» Given records
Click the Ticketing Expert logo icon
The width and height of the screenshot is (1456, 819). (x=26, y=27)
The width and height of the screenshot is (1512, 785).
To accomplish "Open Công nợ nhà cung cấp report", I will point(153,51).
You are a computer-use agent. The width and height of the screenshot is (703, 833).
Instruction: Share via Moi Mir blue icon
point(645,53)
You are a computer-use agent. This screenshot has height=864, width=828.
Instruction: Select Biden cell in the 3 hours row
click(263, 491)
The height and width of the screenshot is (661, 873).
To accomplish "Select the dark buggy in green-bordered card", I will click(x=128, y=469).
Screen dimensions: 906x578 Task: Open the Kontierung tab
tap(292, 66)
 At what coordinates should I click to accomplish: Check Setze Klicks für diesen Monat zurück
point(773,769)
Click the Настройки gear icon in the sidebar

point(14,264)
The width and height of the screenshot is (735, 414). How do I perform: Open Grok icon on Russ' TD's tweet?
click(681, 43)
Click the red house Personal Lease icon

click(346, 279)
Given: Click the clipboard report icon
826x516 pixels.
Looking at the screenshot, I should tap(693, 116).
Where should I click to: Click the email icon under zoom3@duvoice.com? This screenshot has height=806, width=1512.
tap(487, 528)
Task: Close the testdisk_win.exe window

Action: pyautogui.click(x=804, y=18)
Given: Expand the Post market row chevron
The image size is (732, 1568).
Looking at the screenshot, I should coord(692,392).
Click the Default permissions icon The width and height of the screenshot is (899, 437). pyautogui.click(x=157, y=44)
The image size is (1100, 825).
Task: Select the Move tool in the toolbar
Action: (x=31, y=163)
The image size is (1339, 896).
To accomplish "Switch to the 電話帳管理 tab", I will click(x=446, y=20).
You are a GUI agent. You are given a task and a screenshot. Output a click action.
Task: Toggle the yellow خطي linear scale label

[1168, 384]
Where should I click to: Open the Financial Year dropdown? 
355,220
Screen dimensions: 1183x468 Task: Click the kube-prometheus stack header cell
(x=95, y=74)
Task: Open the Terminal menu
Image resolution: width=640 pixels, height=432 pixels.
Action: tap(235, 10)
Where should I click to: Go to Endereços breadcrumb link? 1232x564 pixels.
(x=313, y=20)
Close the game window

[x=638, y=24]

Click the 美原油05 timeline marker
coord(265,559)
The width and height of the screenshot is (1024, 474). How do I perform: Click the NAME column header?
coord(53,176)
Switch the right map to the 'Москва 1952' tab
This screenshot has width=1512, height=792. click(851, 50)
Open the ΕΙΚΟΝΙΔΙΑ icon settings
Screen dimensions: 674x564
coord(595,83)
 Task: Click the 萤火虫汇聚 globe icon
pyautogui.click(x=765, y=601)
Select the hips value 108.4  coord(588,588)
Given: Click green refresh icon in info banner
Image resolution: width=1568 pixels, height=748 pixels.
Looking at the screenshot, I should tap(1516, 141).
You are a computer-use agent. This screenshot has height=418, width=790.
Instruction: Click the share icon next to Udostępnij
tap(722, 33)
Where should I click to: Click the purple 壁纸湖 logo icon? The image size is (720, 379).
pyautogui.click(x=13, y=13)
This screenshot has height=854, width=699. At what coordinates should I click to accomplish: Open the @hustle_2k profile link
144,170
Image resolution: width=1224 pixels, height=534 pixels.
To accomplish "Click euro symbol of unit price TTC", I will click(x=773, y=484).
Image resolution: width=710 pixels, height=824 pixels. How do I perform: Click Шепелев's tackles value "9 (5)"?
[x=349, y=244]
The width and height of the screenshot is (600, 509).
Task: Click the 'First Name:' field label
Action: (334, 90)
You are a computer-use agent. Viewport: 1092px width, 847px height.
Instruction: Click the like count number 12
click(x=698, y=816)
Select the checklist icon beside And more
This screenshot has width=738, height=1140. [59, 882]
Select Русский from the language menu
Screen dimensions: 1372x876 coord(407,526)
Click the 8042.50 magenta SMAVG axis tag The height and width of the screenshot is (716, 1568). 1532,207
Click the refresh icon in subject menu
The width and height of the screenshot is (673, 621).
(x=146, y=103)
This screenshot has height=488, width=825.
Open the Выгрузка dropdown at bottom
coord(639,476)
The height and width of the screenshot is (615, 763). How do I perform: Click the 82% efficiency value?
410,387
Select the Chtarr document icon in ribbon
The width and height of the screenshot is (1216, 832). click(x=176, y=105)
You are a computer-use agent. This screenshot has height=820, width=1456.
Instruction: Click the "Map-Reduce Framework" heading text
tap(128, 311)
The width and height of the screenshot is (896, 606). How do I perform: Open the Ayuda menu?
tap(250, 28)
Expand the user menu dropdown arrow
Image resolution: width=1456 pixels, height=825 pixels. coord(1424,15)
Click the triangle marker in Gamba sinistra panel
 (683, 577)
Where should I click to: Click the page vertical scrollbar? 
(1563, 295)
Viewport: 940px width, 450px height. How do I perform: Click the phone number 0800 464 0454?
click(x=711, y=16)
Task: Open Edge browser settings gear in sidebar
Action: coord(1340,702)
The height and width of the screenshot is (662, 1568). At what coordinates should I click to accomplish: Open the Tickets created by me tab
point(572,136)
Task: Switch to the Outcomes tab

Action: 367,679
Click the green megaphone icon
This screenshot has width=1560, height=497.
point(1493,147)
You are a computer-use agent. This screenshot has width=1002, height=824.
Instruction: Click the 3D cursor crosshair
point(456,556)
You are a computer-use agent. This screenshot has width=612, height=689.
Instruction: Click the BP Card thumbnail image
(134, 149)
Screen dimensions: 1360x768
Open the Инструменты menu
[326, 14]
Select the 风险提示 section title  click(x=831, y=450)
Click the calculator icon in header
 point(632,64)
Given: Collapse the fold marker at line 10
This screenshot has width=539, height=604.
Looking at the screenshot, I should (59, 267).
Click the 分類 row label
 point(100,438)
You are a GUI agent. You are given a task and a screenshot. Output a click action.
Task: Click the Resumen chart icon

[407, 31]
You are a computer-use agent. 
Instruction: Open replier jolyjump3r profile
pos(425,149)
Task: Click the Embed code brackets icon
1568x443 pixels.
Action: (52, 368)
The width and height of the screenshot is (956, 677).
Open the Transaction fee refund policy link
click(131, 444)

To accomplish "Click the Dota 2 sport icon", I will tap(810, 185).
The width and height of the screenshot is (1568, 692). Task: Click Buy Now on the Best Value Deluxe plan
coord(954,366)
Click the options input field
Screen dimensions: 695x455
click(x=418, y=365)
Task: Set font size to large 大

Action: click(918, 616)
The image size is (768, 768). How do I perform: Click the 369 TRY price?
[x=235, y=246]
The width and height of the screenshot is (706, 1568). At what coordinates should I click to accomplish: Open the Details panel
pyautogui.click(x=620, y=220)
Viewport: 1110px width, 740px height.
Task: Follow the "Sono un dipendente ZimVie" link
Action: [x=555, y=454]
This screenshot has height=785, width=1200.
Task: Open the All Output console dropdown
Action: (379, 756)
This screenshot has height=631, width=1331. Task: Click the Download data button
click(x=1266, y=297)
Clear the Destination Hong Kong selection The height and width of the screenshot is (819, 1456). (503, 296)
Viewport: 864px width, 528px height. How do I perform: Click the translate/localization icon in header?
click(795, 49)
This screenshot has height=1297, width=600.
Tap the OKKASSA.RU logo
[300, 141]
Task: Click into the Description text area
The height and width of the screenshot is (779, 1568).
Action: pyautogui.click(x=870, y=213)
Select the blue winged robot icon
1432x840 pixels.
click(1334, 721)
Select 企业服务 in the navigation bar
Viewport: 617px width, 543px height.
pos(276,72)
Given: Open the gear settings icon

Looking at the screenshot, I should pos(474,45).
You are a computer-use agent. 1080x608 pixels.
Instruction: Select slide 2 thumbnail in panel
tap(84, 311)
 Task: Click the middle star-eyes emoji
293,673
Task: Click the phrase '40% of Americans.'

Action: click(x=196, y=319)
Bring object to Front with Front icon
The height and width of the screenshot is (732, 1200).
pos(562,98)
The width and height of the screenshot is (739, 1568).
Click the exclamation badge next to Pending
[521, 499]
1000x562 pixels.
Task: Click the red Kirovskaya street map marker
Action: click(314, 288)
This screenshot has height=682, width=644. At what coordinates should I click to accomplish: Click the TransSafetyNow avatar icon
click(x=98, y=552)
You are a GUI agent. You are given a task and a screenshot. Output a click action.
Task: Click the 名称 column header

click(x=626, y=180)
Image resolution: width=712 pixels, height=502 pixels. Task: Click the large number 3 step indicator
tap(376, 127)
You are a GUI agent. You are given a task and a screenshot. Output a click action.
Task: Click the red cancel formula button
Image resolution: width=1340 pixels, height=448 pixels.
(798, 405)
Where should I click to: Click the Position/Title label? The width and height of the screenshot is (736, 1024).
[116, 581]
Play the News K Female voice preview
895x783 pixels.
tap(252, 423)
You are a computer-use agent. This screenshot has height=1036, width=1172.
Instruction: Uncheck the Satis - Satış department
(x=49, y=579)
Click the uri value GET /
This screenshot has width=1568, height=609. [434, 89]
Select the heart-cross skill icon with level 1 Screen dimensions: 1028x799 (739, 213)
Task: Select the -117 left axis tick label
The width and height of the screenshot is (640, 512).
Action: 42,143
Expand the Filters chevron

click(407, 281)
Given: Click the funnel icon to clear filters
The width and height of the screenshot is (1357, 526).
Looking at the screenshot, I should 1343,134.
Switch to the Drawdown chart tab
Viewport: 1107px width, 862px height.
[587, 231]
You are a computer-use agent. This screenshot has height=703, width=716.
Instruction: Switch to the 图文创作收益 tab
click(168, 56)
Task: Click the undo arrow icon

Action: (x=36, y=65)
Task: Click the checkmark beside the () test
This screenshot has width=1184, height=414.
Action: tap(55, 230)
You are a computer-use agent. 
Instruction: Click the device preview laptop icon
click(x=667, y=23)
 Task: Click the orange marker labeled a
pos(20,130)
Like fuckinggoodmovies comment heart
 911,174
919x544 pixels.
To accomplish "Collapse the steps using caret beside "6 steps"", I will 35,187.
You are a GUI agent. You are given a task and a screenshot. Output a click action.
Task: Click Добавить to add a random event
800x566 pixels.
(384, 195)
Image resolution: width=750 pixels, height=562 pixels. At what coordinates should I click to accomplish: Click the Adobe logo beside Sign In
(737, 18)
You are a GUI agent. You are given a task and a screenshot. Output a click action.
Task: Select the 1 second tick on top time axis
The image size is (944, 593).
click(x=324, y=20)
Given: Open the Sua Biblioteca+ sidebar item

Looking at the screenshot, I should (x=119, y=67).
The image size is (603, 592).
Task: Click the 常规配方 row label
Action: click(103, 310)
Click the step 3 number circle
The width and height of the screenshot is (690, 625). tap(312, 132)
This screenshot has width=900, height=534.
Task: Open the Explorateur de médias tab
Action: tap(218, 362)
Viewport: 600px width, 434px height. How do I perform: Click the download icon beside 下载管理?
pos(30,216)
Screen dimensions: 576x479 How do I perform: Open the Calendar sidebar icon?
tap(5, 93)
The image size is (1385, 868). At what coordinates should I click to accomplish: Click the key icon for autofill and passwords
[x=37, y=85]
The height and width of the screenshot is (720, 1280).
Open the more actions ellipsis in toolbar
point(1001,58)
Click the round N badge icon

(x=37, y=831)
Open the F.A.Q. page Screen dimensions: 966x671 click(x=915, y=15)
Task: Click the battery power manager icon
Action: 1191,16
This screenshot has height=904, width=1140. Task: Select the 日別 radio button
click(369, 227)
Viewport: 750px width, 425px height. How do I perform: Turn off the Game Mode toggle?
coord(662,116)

» Brief
Every line from the start of the material above through the line that contains "The height and width of the screenshot is (661, 873)." must be written out exactly, with both ends included.

» Written solution
Click the Ticketing Expert logo icon
The width and height of the screenshot is (1456, 819). (x=26, y=27)
The width and height of the screenshot is (1512, 785).
To accomplish "Open Công nợ nhà cung cấp report", I will point(153,51).
You are a computer-use agent. The width and height of the screenshot is (703, 833).
Instruction: Share via Moi Mir blue icon
point(645,53)
You are a computer-use agent. This screenshot has height=864, width=828.
Instruction: Select Biden cell in the 3 hours row
click(263, 491)
The height and width of the screenshot is (661, 873).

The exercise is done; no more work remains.